ギリシア神話
パリスがスパルタから海倫を連れ去ると、メネラオスは昔の求婚者たちに助けを求めた。ギリシア各地の王侯は誓いに従ってアウリスへ集まり、出帆前にはメネラオスとオデュッセウスがトロイアへ赴いて、海倫と財物の返還を求めた。しかしトロイア側は応じず、和平への道は閉ざされた。
パリスがスパルタを去るとき、彼はメネラオスの妻ヘレネーだけでなく、王宮の多くの財宝も運び去った。メネラオスは空になった宮殿へ戻り、これは自分一人の辱めではないと悟る。かつてヘレネーの求婚者たちはテュンダレオスの前で、彼女の婚姻が破られたなら夫を助けると誓っていたからである。 メネラオスはまず兄アガメムノンを訪ね、それから使者たちがミュケナイを発ち、古い誓いをギリシア各地へ伝えた。ネストール、大アイアス、ディオメーデース、イドメネウスらの首領が次々に応じ、オデュッセウスもイタケーの家と幼い子に心を引かれながら誓いから逃れることはできなかった。アキレウスについては、母テティスに隠され、のちにオデュッセウスの策で見つけ出されたとも語られる。 やがて船はアウリスに集まり、海岸には帆柱、天幕、祭壇、武具が並んだ。アガメムノンが総大将に選ばれ、メネラオスは増えていく船団を見つめながら、海倫を取り戻したい焦りと、多くの者が異郷で死ぬだろうという重い予感を抱いた。そこで大軍が出帆する前に、ギリシア人は使節をトロイアへ送り、和平に最後の機会を残すことにした。 メネラオスとオデュッセウスはトロイアへ入り、長老アンテノールに迎えられた。二人はヘレネーと奪われた財物の返還を求め、ギリシアの諸王が誓いに従ってすでに集まっていることを告げた。トロイアが譲歩すれば、まだ戦は避けられる。だが城内では意見が割れ、海倫を返すべきだという声もあれば、パリスを支持する者もおり、使節を殺そうとする過激な声さえ上がった。 アンテノールはその非道を止め、メネラオスとオデュッセウスは無事に去ることができた。しかしトロイア人は要求を一つも受け入れなかった。ヘレネーは城内に残り、財物も返されない。使節がその答えをアウリスへ持ち帰ると、ギリシア人は和平への道が閉ざされたことを知る。海辺に並ぶ船は、もはや集結の船ではなく、風を待つ戦船になっていた。

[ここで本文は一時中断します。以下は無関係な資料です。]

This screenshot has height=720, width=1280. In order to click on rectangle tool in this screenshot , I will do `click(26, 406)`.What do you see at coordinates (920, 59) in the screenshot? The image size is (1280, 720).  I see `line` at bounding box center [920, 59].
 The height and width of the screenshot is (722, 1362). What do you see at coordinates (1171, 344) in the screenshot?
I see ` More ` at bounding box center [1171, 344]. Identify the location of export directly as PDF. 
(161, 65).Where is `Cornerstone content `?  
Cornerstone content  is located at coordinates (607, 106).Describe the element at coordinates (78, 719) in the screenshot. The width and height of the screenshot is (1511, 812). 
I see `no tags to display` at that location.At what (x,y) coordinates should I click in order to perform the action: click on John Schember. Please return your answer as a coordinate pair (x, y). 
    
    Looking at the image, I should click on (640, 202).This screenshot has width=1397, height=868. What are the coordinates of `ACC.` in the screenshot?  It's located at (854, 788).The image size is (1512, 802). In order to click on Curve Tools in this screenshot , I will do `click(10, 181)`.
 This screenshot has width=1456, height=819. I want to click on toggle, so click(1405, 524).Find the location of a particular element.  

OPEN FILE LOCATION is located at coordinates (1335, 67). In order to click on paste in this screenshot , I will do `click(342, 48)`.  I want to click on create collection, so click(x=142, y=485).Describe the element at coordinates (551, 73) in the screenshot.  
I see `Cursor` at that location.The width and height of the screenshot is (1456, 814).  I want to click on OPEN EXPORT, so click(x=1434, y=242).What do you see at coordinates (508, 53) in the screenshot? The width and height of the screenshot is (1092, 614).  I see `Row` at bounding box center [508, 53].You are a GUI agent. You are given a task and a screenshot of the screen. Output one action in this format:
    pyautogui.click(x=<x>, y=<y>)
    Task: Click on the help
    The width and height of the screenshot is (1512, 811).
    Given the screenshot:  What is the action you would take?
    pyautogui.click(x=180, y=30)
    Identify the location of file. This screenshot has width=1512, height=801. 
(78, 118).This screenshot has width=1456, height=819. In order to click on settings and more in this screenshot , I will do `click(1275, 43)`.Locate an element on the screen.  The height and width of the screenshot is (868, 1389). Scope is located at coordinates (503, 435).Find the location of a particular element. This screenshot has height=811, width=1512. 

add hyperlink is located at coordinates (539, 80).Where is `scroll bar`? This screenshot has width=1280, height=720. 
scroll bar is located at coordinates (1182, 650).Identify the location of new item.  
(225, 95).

パリスの船がスパルタを離れると、海辺には、遠ざかる帆柱の影だけがしばらく残っていた。
メネラオスが宮殿へ戻ると、そこは彼が去ったときのにぎわいを失っていた。海倫の姿はなく、侍女たちも顔を伏せたまま、大きな声を出そうとしない。倉には銀器や金器が減り、衣装箱の中の織り物や宝飾の多くもなくなっていた。パリスは女王だけを連れ去ったのではない。主の名誉と財宝まで、舟に積み込んで奪い去ったのである。
メネラオスは怒りに震えたが、宮殿の中で嘆くだけでは終わらなかった。これは自分一人の痛手ではないと、彼には分かっていた。海倫がまだ嫁していなかったころ、ギリシアじゅうの多くの王侯が求婚に訪れた。誰か一人が得をして、他の者が恨みを抱くことがないよう、彼らはひとつの誓いを立てていた。海倫が誰に嫁ごうとも、もしその婚姻が壊され、何者かが彼女を奪うなら、求婚者たちは皆、夫の味方となって助ける、と。
いま、その誓いを果たす時が来たのである。
メネラオスはまず兄の阿伽門農のもとを訪ねた。阿伽門農はミケーネの王で、宮殿は大きく、蔵は豊かで、兵を集める力も最も強かった。兄弟は並んで座り、メネラオスはパリスがどのようにもてなされ、主人が留守のあいだに海倫をさらっていったかを語った。阿伽門農はその話を聞くうちに、顔を曇らせた。ここでこの辱めを見過ごせば、ギリシアの王家は、これから先ずっと軽んじられるだろうと、彼にも分かったのだ。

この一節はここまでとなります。